[PROBLEM TO SOLVE] Recast the items as a numbered list, starting at the line that contains "Locate an element" and running through the last item, with blank lines and pictures left out.

Dataset entries
Segment Open

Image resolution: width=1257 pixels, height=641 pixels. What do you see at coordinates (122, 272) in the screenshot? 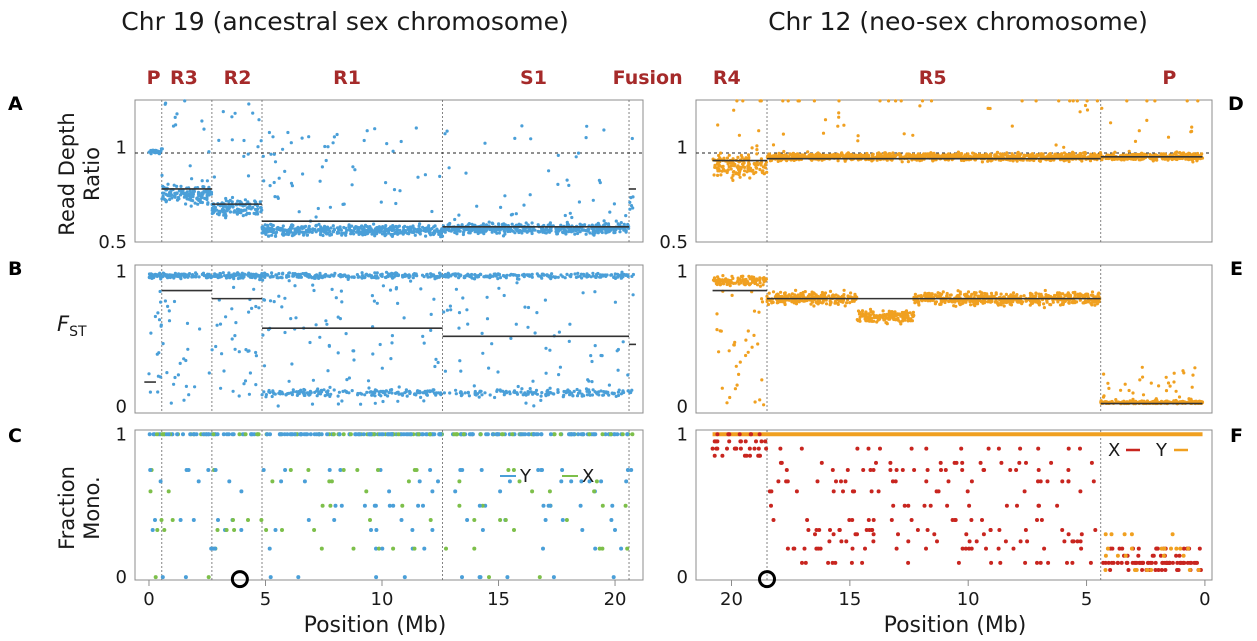
I see `y-tick-label: 1` at bounding box center [122, 272].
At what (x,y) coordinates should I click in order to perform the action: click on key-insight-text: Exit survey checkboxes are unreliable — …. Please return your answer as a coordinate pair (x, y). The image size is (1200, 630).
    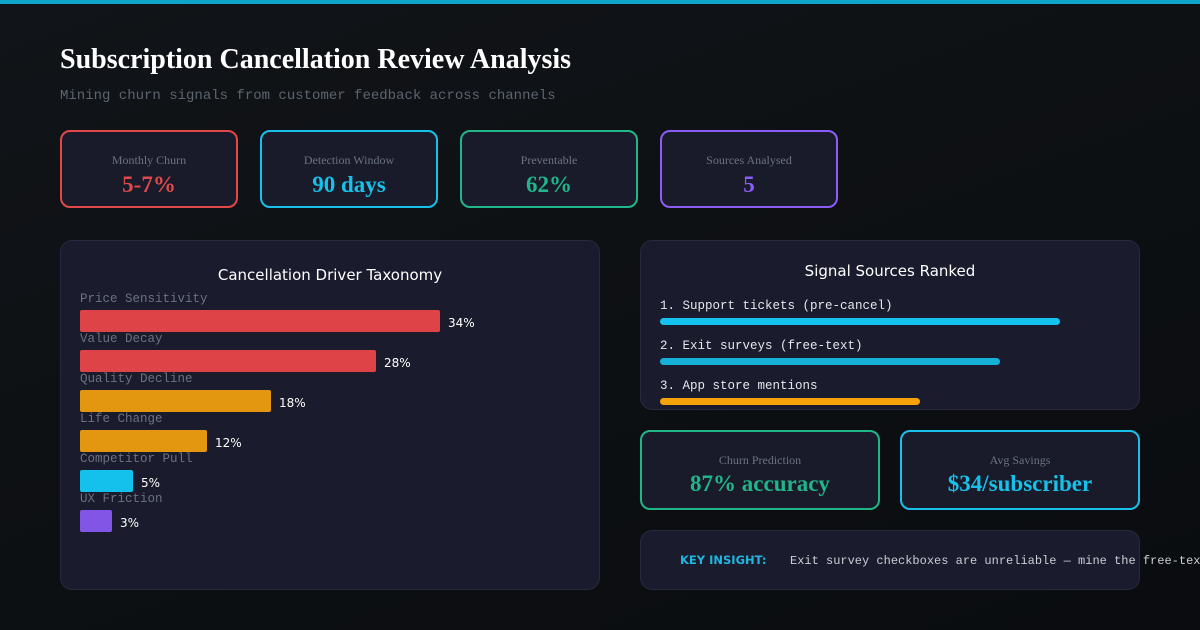
    Looking at the image, I should click on (995, 561).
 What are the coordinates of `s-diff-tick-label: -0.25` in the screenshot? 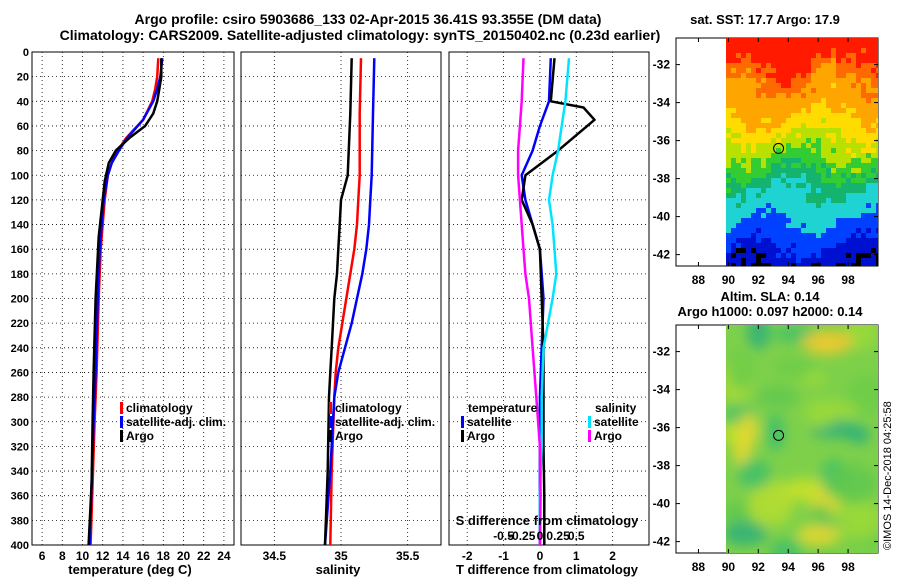 It's located at (522, 536).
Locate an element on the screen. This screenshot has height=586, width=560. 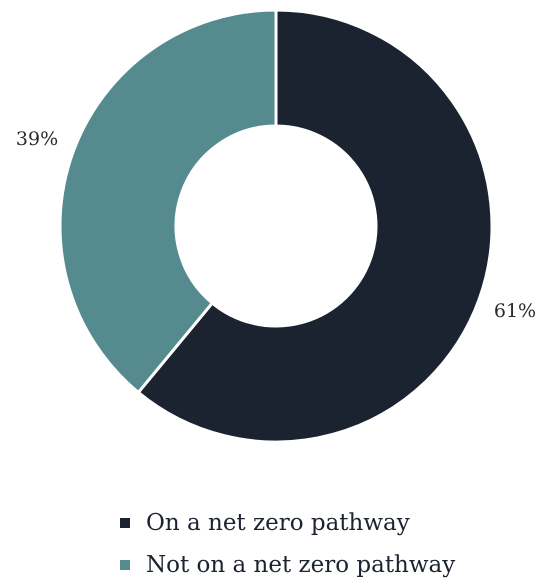
legend-item-on-pathway: On a net zero pathway is located at coordinates (288, 523).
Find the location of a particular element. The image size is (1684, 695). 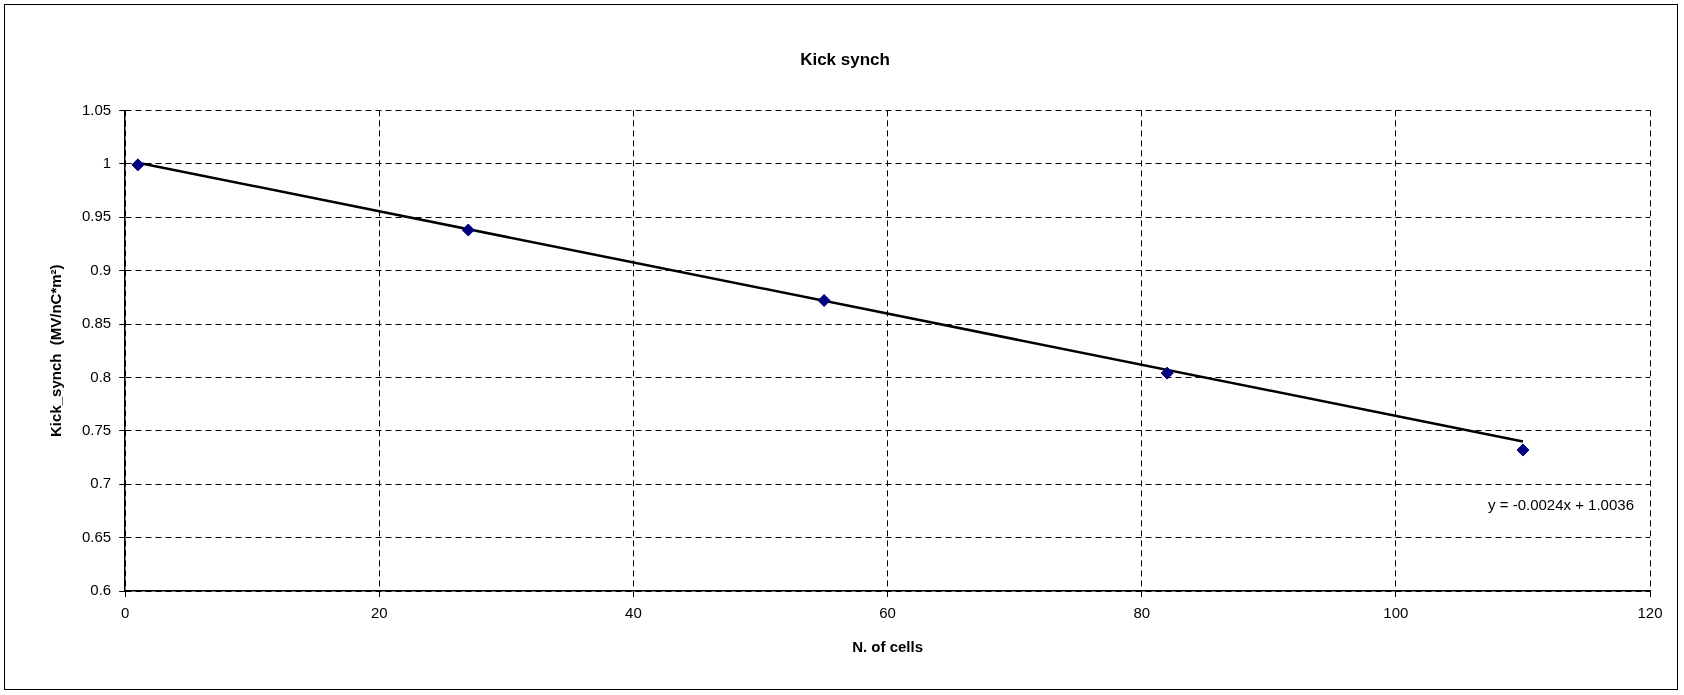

Segment Closed

[OUTPUT FOR THIS EXERCISE]
1. Locate an element on the screen. This screenshot has height=586, width=560. 
2. legend-item-on-pathway: On a net zero pathway is located at coordinates (288, 523).
3. Find the location of a particular element. The image size is (1684, 695). 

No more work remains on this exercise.